There is no better way to engage young children in science that to offer to let them do ‘an experiment’. The golden rule before you begin anything vaguely scientific with a small child is to establish the very first law of laboratory safety. Don’t put anything in your mouth! Or, in any other orifice for that matter. So, not only must you not eat anything, you must not suck pens, or fingers, or hair, or anything else creative – and as soon as you have finished, you must wash your hands. With the boring bit – and the most important bit – dealt with, it’s time to get on.

You can buy crystal growing kits for an inflated price, (always a good birthday present for a boy or girl in case you are ever stuck for ideas) but you can equally knock something up from your kitchen cupboards.
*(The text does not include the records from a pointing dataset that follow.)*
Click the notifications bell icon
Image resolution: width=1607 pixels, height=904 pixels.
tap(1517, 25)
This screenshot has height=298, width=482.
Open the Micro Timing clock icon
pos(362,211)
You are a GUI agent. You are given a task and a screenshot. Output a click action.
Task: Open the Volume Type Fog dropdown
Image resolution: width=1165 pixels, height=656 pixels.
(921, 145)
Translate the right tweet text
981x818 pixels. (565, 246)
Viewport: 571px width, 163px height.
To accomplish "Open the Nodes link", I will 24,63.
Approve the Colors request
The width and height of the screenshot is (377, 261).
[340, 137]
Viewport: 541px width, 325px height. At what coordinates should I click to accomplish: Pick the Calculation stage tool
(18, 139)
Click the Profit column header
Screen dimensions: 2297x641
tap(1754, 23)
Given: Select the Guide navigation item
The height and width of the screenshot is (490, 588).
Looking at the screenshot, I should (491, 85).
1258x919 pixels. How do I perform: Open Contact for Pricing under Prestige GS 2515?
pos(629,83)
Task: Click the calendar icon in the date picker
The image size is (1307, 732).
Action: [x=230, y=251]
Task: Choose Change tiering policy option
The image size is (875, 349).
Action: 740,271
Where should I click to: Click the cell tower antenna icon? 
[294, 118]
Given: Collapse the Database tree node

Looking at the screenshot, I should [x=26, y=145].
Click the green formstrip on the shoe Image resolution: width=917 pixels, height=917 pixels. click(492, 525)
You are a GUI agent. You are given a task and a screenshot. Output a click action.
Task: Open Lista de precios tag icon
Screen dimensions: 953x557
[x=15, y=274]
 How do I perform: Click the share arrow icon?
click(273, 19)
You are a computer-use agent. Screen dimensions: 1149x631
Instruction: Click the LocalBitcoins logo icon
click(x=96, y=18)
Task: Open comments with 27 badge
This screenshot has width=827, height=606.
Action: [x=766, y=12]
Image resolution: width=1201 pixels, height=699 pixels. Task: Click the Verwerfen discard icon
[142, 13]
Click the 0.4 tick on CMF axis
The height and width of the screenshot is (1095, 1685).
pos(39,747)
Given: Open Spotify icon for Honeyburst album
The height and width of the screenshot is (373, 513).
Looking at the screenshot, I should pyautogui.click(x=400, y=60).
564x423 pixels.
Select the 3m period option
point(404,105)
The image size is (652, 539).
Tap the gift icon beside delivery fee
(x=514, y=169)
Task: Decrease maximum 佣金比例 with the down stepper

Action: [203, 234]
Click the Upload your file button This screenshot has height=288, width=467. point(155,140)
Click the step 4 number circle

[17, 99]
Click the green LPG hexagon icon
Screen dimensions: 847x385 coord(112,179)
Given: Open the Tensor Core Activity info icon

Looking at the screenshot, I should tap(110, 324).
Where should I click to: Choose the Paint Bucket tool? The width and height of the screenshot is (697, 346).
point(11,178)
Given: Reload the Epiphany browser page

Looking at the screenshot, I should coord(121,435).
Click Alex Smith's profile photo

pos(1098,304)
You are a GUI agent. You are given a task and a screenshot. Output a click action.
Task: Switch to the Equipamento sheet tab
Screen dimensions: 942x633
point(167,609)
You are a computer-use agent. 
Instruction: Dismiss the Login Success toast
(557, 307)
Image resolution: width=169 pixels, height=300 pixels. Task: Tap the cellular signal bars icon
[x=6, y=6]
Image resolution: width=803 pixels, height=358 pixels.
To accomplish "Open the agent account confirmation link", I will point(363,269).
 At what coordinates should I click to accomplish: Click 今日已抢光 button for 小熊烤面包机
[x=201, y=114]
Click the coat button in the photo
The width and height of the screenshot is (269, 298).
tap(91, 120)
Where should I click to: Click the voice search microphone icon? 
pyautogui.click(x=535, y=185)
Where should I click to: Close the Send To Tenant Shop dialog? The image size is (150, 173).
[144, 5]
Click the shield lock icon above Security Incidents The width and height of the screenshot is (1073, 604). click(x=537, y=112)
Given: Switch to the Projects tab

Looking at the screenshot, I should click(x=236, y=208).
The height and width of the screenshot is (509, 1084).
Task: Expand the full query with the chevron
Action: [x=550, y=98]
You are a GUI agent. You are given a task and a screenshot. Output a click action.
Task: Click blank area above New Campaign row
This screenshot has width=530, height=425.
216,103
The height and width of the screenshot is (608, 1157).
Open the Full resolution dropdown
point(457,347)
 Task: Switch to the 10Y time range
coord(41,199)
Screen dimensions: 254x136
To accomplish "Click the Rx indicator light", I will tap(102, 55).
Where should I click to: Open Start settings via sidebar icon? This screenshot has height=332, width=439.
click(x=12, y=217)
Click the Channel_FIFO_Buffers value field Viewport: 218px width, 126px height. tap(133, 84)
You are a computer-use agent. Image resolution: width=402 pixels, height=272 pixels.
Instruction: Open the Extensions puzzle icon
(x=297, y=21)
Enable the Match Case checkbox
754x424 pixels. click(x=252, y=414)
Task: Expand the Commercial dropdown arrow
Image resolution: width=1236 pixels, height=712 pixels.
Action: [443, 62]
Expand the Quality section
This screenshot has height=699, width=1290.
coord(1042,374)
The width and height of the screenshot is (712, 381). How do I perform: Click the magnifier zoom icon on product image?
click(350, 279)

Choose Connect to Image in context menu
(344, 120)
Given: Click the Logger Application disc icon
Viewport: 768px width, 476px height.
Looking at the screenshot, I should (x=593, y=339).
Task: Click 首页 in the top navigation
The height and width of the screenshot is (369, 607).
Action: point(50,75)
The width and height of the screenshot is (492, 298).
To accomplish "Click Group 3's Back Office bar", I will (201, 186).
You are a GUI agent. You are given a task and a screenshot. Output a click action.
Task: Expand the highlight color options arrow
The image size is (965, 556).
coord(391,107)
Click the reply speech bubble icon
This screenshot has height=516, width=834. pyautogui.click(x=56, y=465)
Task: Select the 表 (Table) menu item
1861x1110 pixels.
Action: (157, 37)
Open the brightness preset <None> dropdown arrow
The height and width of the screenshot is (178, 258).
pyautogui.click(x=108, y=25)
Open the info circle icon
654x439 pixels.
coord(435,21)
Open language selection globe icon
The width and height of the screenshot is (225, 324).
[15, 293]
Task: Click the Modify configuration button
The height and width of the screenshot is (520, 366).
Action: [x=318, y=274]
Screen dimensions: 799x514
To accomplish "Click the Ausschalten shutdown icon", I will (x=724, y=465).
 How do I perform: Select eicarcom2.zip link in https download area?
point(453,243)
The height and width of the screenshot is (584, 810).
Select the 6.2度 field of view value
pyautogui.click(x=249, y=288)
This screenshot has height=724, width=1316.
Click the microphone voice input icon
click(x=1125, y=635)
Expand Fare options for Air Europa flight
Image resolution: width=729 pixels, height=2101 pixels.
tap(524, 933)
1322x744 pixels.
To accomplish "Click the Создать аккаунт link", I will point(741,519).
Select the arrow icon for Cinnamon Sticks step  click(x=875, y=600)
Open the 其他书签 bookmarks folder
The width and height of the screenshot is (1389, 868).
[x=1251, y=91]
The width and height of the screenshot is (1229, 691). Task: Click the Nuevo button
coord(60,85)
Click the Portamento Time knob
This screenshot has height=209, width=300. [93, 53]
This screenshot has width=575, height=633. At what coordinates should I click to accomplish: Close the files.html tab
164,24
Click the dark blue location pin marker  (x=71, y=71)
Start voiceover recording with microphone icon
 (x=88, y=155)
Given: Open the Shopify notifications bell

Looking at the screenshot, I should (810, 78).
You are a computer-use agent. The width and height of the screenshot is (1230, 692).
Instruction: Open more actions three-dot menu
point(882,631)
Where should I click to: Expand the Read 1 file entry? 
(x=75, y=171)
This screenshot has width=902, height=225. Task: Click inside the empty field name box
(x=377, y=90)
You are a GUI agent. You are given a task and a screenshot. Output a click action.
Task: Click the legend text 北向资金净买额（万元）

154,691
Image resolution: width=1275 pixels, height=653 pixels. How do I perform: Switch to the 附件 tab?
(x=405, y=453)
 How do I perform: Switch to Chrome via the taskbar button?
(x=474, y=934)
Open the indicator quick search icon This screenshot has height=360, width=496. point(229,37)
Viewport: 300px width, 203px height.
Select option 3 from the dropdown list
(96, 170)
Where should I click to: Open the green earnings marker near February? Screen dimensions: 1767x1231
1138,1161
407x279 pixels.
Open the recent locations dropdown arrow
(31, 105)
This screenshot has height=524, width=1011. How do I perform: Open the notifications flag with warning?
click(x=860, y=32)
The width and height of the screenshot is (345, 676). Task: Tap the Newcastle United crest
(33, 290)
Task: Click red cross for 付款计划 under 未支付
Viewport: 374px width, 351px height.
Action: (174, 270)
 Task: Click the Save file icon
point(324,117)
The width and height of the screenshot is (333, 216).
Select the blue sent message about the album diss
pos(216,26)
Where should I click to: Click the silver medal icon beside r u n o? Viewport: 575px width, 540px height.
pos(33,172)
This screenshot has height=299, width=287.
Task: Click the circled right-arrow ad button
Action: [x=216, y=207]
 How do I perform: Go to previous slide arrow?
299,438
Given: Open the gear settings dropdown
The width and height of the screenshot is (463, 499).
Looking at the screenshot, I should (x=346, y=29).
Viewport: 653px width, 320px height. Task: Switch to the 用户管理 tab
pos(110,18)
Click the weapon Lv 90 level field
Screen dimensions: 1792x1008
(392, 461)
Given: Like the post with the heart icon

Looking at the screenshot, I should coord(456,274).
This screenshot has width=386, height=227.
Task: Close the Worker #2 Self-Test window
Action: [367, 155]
You will need a plastic dish to grow the crystals in, a colourless pot from a ready meal or plastic beaker is good. The easiest source of crystals is good old sodium chloride – table salt, but there are others that are prettier. Try ammonium phosphate or ammonium nitrate (plant fertiliser) or buy a commercial salt from Amazon. I’ve got copper sulfate, which cost me a couple of pounds for a good size bag, although do check the safety data as some solutions can burn or stain. You then need hot water, not too much, about 50ml. You have to dissolve your salt in the water, and keep adding the salt until you have quite a concentrated solution, there should be a few seed crystals remaining. This is known as a saturated solution. You can add a few drops of food colouring, your crystals aren’t going to be pure and authentic, but they will look much prettier. Then put your dish in a warm place and wait. This takes a little patience but the water will evaporate and a beautiful crystal will be left behind.

Interestingly, crystals like to escape from their container and will exhibit a phenomenon called ‘crystal creep’ as they climb the sides of the dish. You can either make a cardboard ring to cover the edges of the dish so that the crystals fall back in as they crawl out, or just stand the dish in a saucer to limit the scope of the escapees.